Tuesday, 11 November 2008

Remembering in Order Not to Make the Same Mistakes: a Message for November 11

Today is Remembrance Day, and as I passed the memorial to Outremont’s fallen in the wars of 1914-18 and 1939-45 (as the monument puts it) the borough’s crews were out blowing away the leaves in preparation for a ceremony at 11:11 a.m. This concern in Canada about marking the end of that so-called First World War is something that surprised me when we came here during the US’s Vietnam War. At the time in the States, no one who opposed the war wore poppies, but here everyone, including the young on the McGill campus, did. It took me a while to realize that Canada’s nationhood was forged in that conflict during which 68,000 men were killed from a country of 7 million.

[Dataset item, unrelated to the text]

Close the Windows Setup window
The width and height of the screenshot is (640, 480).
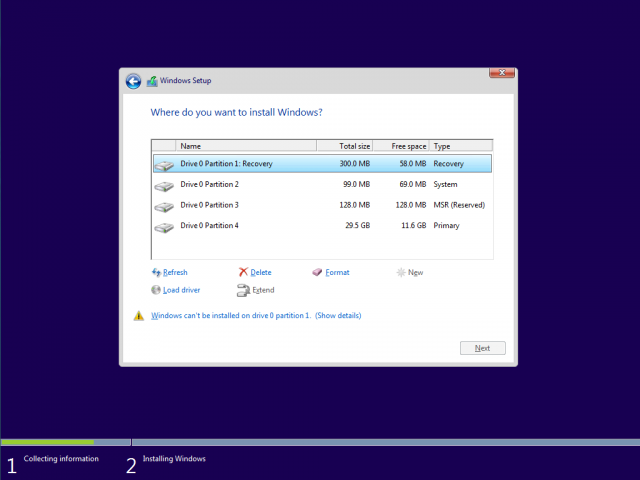pos(502,73)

The red poppy meant a tribute, not belligerence.

Last night at one of my book discussions, the book was The Three Day Road by Joseph Boyden, a singularly appropriate choice we decided. In it, two young Native Canadians go to fight in Belgium and France, and the talk turned to the participants’ own stories. Grandfathers who had never spoken of their time in the trenches, but who in their last illnesses relived the danger and fear. Fathers who declined to go camping with their grandchildren because “I spent seven years living in a tent, and that was enough.” Women who refuse to read about war, but who delight in Boyden’s heroine who saves her nephew from the demons of war.

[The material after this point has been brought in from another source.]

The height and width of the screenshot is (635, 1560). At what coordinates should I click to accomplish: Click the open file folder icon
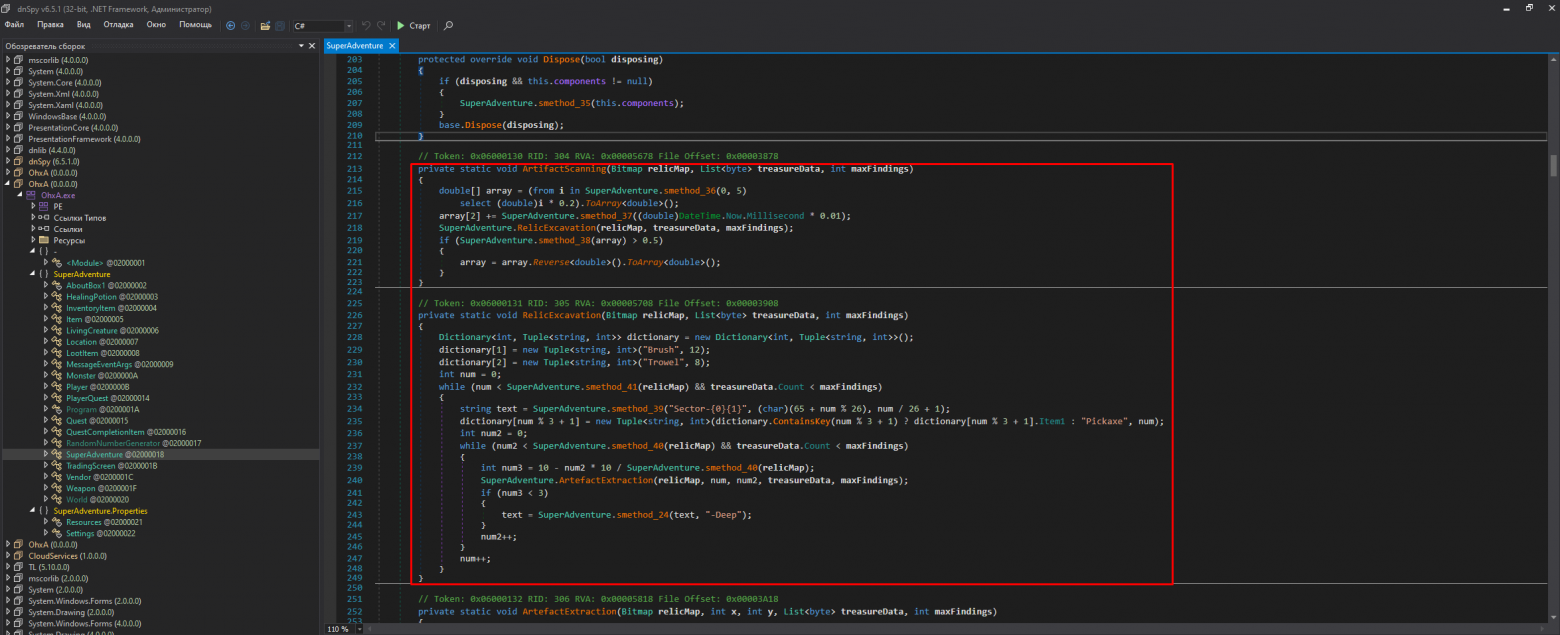pos(264,25)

Story telling is a form of remembering, and as time passes, the stories change too as our perspective alters. The trick is drawing the truth from the stories and applying it to our world in order to avoid the mistakes of the past while trying to decipher the present.

2 comments:

Anonymous said...

Hi Mary, I love your blog (found it thorugh Spacing).

1939-45 is indeed the correct dating for Canadian participation in the Second World War. See you are originally from the US, where of course participation started in 1941.

Usually 1939 is taken as the beginning of the World War, though of course there were bellicose events leading up to it such as the Nazi invasion of Czechoslovakia and the Anschluss, and even the Spanish Civil War with the Nazi bombing of Guernica.

From Wikipedia: "The starting date of the war is generally held to be September 1939 with the German invasion of Poland and subsequent declarations of war on Germany by the United Kingdom, France and the British Dominions".

It is a pleasure to see that Joseph Boyden has taken the Giller. Sadly, reading the article in the Globe and Mail, there were many, many insulting comments insinuating the Boyden received the award merely as a politically-correct sop to his Aboriginal heritage.

Mary Soderstrom said...

Dear Lagatta

Thanks for your kind posts and interesting comments. I'm glad you found the blog worth reading. It started out to be sheer book promotion but has become a place to talk about everything that concerns me. My family and friends, I think, are glad because they are spared some rants!

When it comes to shoes, by the way, I usuall wear sandals or light weight hiking boots--the pretty ones only come out when I know I'm not going to have to stand. Like to sit and admire how they look on my feet, too!